# Cross-Account S3 Bucket Access from SageMaker

This notebook demonstrates how to access S3 buckets in different AWS accounts from a SageMaker notebook instance or SageMaker Studio.

## Understanding Cross-Account Access

SageMaker notebooks run with the permissions of an execution role. To access cross-account resources, you need to:

1. Have an IAM role in your account that can assume roles in the target account
2. Have an IAM role in the target account that allows your account's role to assume it
3. Explicitly assume the target account role in your code

Our infrastructure includes:
- `sagemaker_execution_role`: The role attached to your SageMaker instance
- `data_lake_access_role`: Role in dev_org that can assume a role in data_org
- `extrn_data_access_role`: Role in dev_org that can assume a role in data_org for external data
- Corresponding roles in data_org that can be assumed

In [None]:
# Import required libraries
import boto3
import os
import json
import pandas as pd
from botocore.exceptions import ClientError

## Get Current SageMaker Role ARN

First, let's identify which role we're currently using

In [None]:
# Get current SageMaker execution role ARN
import sagemaker

role = sagemaker.get_execution_role()
print(f"Current SageMaker execution role: {role}")

# Get current AWS account ID
sts = boto3.client('sts')
account_id = sts.get_caller_identity()["Account"]
print(f"Current AWS account ID: {account_id}")

## Method 1: Assume Role and Create New Session

This is the most common approach - assume the cross-account role and create a new boto3 session with temporary credentials.

In [None]:
# Define the roles we can assume
# Replace with actual role ARNs from your terraform outputs
data_lake_access_role_arn = f"arn:aws:iam::{account_id}:role/data-science-data-lake-access"
extrn_data_access_role_arn = f"arn:aws:iam::{account_id}:role/data-science-extrn-data-access"
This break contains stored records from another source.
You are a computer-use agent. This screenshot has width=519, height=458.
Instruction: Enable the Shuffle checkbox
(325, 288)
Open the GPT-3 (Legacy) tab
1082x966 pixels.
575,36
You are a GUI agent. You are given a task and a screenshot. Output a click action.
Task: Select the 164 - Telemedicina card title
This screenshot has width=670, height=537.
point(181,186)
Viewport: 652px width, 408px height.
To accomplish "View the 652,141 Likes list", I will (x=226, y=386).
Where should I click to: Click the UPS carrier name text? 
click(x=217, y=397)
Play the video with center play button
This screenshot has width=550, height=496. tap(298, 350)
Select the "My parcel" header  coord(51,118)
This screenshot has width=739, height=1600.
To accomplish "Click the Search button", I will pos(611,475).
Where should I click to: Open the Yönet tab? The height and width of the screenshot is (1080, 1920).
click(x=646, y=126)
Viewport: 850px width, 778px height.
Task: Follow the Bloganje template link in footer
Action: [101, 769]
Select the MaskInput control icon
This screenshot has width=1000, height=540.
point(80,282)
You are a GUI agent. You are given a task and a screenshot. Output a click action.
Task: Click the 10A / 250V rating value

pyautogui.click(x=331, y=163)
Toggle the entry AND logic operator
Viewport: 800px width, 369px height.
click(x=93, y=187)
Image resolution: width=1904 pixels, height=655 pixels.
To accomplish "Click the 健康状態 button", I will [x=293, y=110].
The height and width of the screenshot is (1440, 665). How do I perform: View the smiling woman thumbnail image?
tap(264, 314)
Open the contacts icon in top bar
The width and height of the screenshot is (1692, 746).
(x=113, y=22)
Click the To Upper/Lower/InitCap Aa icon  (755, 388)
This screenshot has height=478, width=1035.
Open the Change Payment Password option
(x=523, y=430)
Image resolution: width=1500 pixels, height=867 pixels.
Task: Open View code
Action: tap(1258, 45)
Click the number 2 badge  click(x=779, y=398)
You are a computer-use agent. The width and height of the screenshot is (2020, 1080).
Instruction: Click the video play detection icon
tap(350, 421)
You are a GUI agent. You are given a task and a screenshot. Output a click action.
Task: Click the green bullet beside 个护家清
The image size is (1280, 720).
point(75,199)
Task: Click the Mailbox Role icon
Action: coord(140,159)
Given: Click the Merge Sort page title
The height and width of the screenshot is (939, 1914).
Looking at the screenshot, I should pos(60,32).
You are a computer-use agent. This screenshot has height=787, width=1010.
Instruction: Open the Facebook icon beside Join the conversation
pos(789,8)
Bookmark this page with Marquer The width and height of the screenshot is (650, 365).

# Function to assume a role and get temporary credentials
def assume_role(role_arn, session_name="AssumeRoleSession"):
    sts_client = boto3.client('sts')
    try:
        response = sts_client.assume_role(
            RoleArn=role_arn,
            RoleSessionName=session_name
        )
        return response['Credentials']
    except ClientError as e:
        print(f"Error assuming role {role_arn}: {e}")
        return None

In [None]:
# Assume data lake access role and create a session
def get_data_lake_session():
    credentials = assume_role(data_lake_access_role_arn, "DataLakeAccessSession")
    if credentials:
        session = boto3.Session(
            aws_access_key_id=credentials['AccessKeyId'],
            aws_secret_access_key=credentials['SecretAccessKey'],
            aws_session_token=credentials['SessionToken']
        )
        return session
    return None

# Create a session with data lake access permissions
data_lake_session = get_data_lake_session()
if data_lake_session:
    print("Successfully created data lake access session")
    # Create an S3 client using the new session
    s3_data_lake = data_lake_session.client('s3')
else:
    print("Failed to create data lake access session")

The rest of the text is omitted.